● **THE PROBLEM**:
Tally the lines of the records that contain the string "section", then give the total and nothing more.

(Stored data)
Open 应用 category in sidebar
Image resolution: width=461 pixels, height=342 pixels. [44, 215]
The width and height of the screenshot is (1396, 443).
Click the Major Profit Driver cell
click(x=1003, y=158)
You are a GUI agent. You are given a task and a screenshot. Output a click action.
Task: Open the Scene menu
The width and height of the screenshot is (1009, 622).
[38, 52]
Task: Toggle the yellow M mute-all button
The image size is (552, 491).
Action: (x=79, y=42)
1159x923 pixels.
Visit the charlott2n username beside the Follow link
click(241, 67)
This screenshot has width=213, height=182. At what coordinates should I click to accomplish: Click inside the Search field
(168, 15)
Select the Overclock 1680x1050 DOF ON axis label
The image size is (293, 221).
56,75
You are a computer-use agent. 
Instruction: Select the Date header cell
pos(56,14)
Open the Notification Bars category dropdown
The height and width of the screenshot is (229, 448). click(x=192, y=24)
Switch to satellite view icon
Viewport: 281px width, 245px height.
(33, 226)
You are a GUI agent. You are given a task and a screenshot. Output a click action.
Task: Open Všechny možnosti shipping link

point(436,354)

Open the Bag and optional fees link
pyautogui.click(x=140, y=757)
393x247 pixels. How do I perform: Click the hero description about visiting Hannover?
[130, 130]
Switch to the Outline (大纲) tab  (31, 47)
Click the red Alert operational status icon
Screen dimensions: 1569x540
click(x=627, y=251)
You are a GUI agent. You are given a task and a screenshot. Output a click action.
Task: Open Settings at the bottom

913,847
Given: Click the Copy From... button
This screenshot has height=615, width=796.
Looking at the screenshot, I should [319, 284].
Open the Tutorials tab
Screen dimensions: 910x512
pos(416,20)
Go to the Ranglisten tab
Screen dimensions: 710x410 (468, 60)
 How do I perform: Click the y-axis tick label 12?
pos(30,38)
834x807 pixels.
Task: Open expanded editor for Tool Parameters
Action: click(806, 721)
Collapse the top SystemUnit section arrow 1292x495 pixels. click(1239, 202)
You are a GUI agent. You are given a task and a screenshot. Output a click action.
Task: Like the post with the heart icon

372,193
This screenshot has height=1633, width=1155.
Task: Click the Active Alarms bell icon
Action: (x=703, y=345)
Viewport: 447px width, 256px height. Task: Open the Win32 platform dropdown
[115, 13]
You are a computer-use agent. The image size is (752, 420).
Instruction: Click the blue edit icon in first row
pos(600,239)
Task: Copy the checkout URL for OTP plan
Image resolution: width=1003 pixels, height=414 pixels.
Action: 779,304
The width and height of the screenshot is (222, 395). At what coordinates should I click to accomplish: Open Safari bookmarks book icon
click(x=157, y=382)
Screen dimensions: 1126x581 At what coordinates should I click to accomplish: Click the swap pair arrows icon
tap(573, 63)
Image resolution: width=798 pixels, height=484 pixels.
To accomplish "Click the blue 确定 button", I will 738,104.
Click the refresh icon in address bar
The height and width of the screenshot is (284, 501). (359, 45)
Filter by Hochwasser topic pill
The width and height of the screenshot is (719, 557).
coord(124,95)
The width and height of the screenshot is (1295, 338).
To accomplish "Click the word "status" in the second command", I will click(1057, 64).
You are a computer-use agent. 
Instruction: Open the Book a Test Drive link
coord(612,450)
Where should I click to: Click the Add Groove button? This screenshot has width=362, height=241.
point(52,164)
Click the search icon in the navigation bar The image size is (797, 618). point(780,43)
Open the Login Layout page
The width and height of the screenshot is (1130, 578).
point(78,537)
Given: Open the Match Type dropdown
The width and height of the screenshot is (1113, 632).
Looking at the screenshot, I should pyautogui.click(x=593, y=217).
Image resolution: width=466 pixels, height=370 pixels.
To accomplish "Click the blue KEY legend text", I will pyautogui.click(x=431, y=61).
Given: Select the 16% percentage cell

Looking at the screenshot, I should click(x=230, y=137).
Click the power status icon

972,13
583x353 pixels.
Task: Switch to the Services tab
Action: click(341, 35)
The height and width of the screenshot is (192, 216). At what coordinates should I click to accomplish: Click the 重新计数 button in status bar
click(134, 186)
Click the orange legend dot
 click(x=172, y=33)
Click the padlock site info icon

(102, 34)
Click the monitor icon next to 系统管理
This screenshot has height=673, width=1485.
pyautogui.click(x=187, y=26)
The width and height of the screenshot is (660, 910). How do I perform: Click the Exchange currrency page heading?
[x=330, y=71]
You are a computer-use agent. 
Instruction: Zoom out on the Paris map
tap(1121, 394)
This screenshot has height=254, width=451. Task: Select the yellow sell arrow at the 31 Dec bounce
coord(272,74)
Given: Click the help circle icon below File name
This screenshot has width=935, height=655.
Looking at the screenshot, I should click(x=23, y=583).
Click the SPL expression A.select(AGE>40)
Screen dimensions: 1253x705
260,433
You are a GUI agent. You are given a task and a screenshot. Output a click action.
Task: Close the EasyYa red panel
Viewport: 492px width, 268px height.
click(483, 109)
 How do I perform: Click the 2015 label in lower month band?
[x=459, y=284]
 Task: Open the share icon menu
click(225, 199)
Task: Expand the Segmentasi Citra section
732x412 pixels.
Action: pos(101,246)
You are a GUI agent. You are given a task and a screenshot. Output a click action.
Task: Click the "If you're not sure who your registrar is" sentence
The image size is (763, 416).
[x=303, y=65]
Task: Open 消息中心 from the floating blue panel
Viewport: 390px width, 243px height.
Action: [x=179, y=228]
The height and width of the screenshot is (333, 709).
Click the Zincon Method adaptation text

● **WRITTEN RESPONSE**:
2